Conservation of genetic resources aids development of climate-smart varieties- CIP scientists have screened thousands of those accessions of wild and cultivated species to identify resistance to pests and diseases, and tolerance to frost, heat, drought, and soil salinity. Breeders are using those traits to develop improved varieties with nutritional quality, such as the vitamin-A rich sweetpotatoes, and with better disease resistance and higher salt- and drought tolerance. Material from CIP’s diverse germplasm collection is used by breeding programs in over 100 countries around the world. Conserving the genetic resources of potato and sweetpotato has been a major priority of CIP. The Center’s genebank holds the largest collections of potato and sweetpotato germplasm in the world.
For more information about these CIP’s work please stop by the “Conservation of potato and sweetpotato genetics, breeding for climatic stress conditions, methodologies and tools to evaluate and mitigate the impact of climate change” booth or visit our COP21 page.
About CIP
The International Potato Center (CIP), headquartered in Lima, Peru, was founded in 1971 as a root and tuber research-for-development institution delivering sustainable solutions to the pressing world problems of hunger, poverty, malnutrition and the degradation of natural resources. CIP houses the global in-trust potato, sweetpotato and Andean root and tuber crops collections and contains the world’s largest collection of potato diversity. CIP has regional offices in Peru, Ecuador, Kenya, India and China and is active globally with projects in 30 developing countries across Asia, Africa and Latin America.

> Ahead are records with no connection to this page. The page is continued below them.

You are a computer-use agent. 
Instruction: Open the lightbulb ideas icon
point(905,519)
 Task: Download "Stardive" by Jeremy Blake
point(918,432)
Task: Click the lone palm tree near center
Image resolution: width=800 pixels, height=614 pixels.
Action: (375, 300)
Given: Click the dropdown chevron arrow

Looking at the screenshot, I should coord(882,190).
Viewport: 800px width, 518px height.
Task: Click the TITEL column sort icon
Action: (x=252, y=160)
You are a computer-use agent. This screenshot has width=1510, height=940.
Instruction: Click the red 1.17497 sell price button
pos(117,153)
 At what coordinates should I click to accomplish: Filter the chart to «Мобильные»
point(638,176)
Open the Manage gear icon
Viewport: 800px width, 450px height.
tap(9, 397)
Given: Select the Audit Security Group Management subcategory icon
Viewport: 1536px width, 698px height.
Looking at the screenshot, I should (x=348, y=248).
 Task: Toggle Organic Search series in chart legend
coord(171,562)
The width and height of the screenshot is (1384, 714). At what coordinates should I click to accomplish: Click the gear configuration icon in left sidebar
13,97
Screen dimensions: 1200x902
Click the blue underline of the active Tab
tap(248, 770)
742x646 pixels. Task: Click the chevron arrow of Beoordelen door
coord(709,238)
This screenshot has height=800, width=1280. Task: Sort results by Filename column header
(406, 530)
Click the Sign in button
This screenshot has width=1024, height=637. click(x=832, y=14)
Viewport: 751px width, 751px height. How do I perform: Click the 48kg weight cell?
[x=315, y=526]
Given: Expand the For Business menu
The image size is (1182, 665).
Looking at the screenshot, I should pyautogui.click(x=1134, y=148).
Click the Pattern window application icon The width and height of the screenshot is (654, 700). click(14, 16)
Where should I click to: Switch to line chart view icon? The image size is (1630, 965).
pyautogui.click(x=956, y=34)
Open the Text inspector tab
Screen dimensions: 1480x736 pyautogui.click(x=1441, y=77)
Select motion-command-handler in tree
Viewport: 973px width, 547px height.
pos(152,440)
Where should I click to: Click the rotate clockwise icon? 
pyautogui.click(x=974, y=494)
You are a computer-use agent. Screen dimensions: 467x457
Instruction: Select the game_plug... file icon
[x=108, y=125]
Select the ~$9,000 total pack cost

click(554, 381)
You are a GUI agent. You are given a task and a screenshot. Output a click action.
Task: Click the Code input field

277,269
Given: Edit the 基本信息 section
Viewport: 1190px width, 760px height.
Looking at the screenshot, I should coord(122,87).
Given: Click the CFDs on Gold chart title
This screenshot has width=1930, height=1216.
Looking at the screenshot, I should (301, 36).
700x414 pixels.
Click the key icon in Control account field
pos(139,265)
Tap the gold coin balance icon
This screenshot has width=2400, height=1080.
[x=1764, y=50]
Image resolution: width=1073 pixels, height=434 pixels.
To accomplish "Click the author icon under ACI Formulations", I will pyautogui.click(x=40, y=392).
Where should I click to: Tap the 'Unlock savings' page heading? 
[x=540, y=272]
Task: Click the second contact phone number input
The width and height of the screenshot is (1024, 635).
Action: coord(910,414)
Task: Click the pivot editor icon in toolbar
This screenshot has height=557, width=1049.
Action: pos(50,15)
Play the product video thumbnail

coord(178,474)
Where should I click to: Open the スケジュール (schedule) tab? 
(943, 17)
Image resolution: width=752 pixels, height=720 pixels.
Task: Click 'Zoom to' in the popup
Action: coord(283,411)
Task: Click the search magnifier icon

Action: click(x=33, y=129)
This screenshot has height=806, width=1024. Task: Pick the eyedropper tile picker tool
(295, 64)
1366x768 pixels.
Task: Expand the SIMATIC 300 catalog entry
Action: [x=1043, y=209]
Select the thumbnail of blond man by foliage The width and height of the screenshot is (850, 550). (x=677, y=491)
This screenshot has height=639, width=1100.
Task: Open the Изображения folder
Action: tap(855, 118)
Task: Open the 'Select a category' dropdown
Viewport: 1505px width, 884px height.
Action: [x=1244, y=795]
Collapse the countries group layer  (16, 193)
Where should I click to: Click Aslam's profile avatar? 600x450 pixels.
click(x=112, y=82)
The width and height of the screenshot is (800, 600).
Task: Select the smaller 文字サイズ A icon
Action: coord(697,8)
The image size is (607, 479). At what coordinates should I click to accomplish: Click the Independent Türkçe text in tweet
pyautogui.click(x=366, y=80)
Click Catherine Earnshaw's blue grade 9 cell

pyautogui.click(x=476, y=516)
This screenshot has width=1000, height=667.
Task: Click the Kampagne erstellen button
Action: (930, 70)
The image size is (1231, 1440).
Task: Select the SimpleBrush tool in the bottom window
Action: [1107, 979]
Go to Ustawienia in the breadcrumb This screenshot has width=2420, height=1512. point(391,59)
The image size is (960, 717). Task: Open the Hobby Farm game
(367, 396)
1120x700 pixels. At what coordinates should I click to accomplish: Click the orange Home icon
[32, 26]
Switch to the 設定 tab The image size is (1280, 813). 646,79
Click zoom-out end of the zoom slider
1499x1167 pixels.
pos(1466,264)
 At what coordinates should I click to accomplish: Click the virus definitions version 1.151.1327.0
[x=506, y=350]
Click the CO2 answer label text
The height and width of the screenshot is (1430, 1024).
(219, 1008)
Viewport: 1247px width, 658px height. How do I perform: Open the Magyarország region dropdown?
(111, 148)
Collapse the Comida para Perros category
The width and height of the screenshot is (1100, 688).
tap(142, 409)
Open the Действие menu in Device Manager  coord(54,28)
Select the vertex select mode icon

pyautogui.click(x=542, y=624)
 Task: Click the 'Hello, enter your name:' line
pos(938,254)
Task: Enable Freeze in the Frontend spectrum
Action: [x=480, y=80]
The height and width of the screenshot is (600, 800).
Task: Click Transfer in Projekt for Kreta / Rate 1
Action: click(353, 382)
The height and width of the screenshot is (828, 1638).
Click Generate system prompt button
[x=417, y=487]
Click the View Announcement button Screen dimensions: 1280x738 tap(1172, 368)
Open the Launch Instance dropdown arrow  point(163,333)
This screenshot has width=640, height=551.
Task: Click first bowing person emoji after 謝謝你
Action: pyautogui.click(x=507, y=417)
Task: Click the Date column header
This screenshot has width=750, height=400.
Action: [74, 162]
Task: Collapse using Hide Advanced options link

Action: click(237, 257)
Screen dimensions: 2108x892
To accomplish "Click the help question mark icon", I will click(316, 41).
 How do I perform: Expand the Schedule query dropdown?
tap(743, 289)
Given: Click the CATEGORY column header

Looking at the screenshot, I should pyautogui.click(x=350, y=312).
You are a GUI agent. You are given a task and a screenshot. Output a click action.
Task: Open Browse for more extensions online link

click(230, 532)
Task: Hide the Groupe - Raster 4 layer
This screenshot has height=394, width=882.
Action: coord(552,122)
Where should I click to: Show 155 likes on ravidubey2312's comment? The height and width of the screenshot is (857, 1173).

CIP is the lead Center in the CGIAR Research Program on Roots, Tubers and Bananas (RTB), a joint initiative of CGIAR and partners to address these challenges more globally and efficiently. It brings together the RTB crop-related work of Bioversity International, CIRAD, the International Center for Tropical Agriculture (CIAT), the International Potato Center (CIP), and the International Institute of Tropical Agriculture (IITA). CIP is part of the CGIAR Consortium, a global partnership that unites organizations engaged in research for a food secure future. CGIAR research is dedicated to reducing rural poverty, increasing food security, improving human health and nutrition, and ensuring more sustainable management of natural resources. Donors include individual countries, major foundations, and international entities.